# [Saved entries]
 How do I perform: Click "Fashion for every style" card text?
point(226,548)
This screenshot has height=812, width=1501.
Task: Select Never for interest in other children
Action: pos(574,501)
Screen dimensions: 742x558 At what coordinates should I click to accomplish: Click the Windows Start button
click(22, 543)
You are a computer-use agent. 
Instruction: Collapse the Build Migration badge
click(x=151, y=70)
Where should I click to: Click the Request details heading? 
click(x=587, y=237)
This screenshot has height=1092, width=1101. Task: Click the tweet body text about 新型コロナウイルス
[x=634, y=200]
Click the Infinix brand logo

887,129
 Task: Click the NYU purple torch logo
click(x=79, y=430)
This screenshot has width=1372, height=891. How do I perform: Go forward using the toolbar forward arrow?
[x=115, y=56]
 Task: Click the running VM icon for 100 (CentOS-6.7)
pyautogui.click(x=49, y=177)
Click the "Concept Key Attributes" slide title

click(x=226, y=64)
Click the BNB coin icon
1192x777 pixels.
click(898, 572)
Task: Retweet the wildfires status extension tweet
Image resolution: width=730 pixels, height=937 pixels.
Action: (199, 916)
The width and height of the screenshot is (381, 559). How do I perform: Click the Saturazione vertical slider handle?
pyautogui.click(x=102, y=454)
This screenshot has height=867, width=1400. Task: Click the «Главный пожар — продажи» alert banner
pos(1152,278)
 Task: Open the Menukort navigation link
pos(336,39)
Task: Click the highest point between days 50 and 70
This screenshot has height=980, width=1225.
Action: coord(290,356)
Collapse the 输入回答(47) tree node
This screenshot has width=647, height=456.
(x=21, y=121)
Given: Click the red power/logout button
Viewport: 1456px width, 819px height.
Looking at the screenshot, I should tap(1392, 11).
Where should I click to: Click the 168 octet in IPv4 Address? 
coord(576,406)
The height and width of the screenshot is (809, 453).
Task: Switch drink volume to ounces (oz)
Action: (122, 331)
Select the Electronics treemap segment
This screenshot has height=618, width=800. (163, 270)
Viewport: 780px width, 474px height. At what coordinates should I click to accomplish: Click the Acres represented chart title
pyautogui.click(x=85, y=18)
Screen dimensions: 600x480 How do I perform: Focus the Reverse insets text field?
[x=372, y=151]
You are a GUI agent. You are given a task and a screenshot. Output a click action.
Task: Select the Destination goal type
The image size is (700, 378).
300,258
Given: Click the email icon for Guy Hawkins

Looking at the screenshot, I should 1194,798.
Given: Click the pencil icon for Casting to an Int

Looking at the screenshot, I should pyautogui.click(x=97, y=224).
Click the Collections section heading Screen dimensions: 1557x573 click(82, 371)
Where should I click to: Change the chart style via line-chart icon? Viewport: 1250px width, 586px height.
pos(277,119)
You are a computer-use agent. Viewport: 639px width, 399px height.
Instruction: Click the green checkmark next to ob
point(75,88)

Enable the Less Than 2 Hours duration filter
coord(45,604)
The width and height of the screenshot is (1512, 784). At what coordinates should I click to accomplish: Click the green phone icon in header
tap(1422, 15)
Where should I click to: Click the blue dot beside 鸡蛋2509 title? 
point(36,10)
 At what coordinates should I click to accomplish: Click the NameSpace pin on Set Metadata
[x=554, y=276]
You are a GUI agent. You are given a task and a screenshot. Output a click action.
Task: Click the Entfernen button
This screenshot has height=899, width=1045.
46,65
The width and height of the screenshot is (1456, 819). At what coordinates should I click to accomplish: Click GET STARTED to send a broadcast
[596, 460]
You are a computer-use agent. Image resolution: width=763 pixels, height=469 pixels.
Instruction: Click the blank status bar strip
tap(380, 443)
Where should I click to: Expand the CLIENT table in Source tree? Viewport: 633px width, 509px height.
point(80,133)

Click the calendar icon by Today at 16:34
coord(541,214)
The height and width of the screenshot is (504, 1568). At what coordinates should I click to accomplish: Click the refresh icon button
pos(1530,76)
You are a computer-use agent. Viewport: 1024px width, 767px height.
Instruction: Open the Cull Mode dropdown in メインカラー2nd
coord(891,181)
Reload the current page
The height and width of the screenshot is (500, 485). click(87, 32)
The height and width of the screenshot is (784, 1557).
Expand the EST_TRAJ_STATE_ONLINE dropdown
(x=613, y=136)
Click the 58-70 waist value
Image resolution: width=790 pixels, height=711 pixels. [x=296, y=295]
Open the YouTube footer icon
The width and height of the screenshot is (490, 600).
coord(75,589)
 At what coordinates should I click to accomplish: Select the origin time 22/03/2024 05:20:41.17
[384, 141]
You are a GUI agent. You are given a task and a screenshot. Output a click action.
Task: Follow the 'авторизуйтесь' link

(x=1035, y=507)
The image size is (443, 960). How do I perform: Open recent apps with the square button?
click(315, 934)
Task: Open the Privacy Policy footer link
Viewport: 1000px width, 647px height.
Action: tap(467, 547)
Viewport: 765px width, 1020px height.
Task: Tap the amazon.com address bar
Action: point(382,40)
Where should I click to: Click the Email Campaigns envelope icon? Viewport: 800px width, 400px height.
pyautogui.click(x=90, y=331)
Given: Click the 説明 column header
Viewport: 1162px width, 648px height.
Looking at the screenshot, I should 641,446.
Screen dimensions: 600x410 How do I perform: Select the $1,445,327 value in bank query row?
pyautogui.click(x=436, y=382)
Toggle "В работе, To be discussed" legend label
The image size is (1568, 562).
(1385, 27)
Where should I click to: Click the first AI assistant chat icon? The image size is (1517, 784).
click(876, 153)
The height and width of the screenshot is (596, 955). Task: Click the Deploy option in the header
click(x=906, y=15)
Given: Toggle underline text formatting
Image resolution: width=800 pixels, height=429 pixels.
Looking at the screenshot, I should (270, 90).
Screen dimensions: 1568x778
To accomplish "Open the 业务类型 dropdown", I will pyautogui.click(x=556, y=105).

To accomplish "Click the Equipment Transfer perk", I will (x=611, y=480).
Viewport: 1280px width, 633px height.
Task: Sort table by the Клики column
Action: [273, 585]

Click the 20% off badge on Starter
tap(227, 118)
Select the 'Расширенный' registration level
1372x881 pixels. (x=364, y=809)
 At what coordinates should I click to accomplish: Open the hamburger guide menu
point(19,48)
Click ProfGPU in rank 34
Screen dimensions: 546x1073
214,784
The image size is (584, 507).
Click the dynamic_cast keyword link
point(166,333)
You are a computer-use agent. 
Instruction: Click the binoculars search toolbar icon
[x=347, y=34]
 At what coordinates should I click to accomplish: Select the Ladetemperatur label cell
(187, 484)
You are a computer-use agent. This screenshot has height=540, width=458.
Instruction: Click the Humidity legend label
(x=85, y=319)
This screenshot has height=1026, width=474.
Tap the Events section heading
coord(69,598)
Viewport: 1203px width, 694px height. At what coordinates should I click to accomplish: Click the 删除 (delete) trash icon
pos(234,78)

# [Task statement]
Return each line of the records that contains the string "legend".

# [Response]
Toggle "В работе, To be discussed" legend label
Instruction: Click the Humidity legend label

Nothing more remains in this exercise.